Required action: Retype the entries below word for word, leaving out every picture.
##### Supplied records
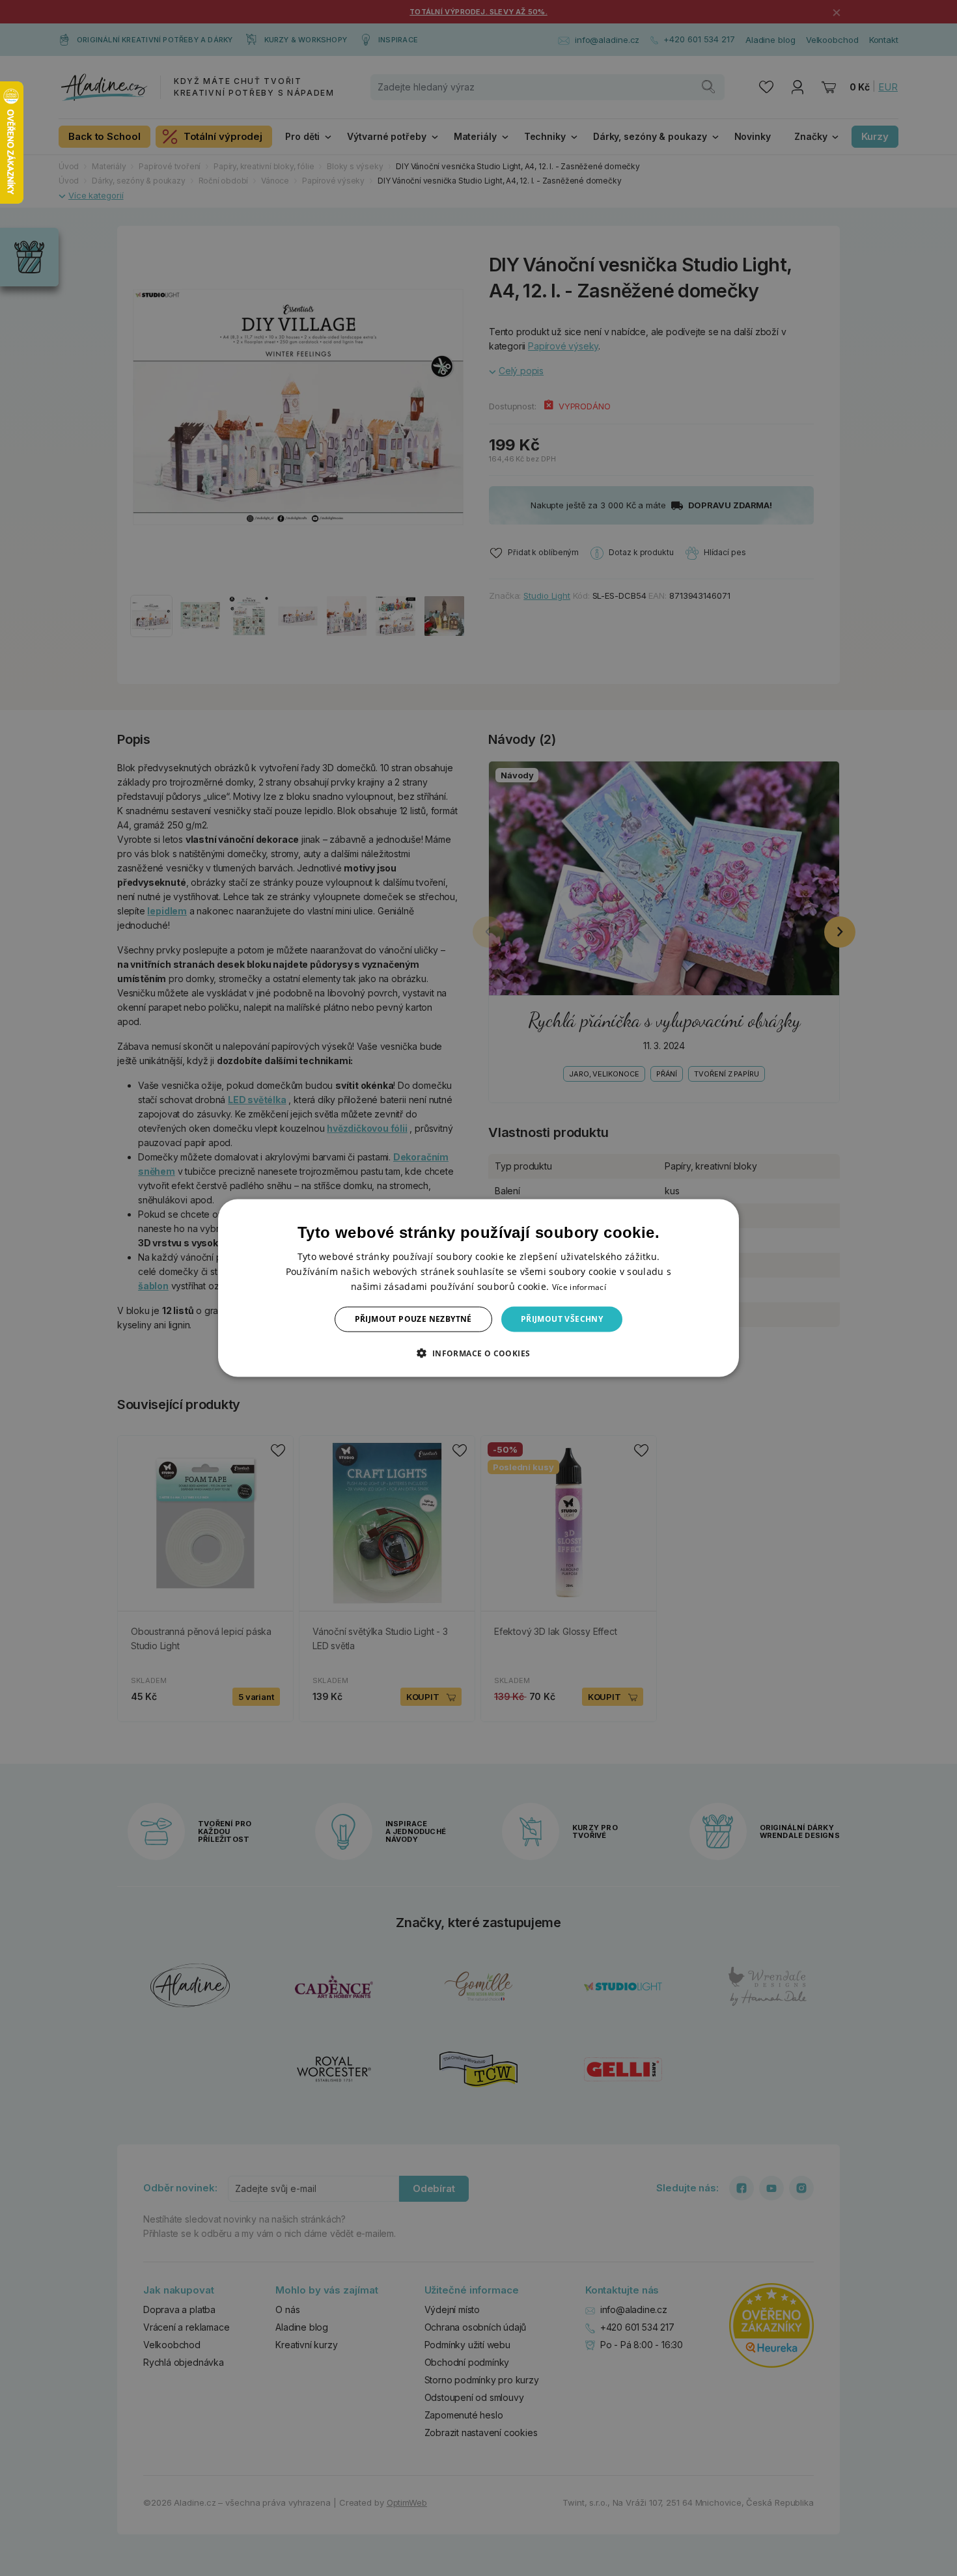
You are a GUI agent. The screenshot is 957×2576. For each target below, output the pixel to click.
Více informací (579, 1287)
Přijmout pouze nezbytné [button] (413, 1318)
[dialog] (478, 1288)
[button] (478, 1352)
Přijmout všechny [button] (562, 1318)
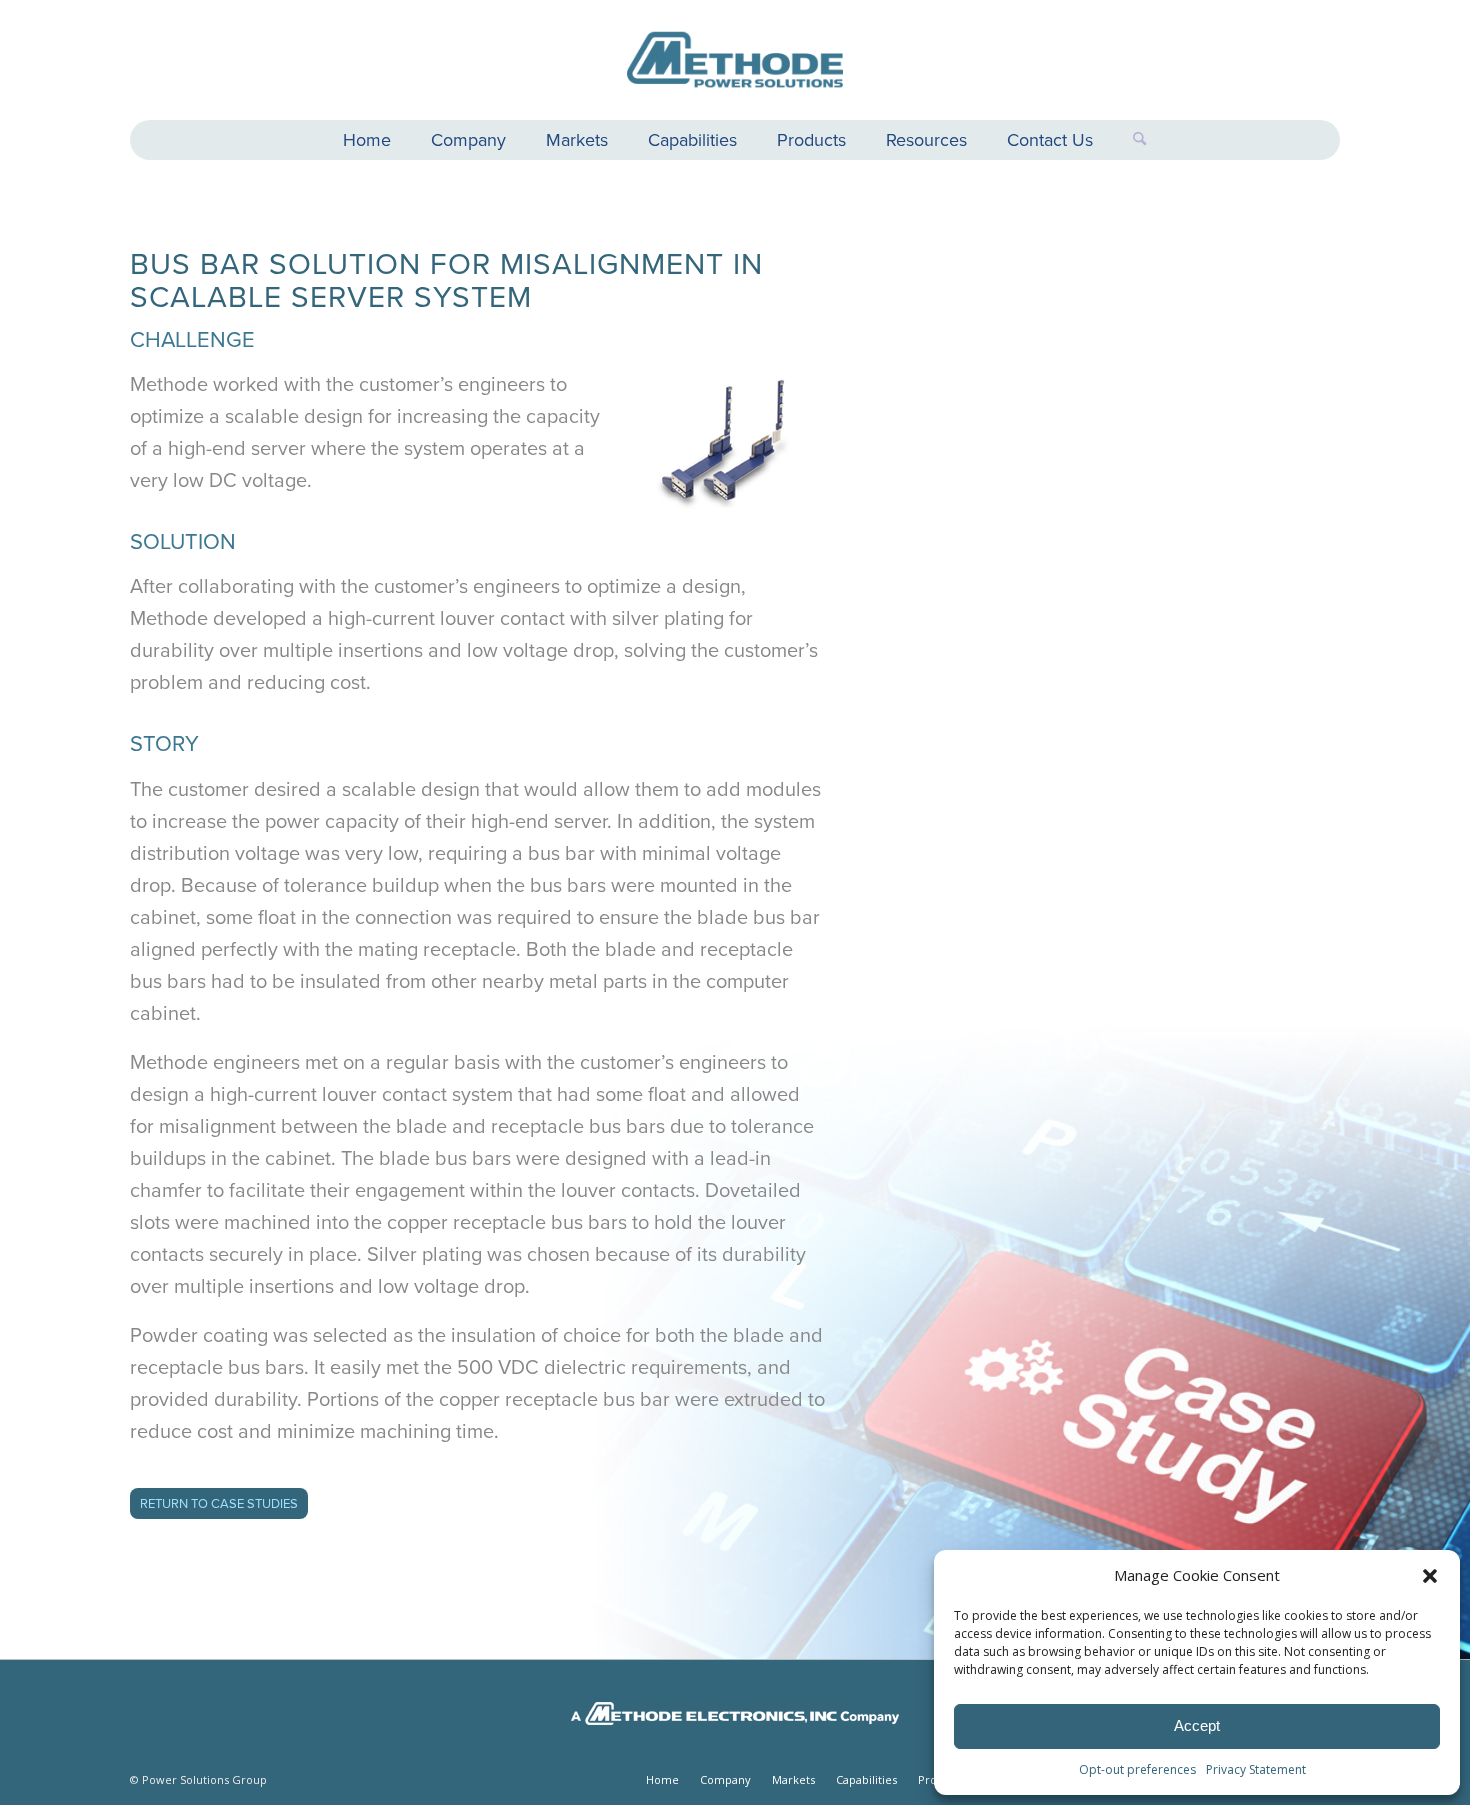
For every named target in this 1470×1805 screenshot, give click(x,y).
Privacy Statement (1256, 1769)
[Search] (1129, 140)
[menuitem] (367, 142)
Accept (1197, 1725)
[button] (1430, 1576)
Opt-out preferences (1137, 1769)
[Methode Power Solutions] (735, 60)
##########
Answer to the exercise:
You are a GUI agent. The screenshot is 957×2576. For each target below, output the pixel to click.
Více informací (579, 1287)
Přijmout pouze nezbytné [button] (413, 1318)
[dialog] (478, 1288)
[button] (478, 1352)
Přijmout všechny [button] (562, 1318)
For every named target in this 1470×1805 screenshot, give click(x,y).
Privacy Statement (1256, 1769)
[Search] (1129, 140)
[menuitem] (367, 142)
Accept (1197, 1725)
[button] (1430, 1576)
Opt-out preferences (1137, 1769)
[Methode Power Solutions] (735, 60)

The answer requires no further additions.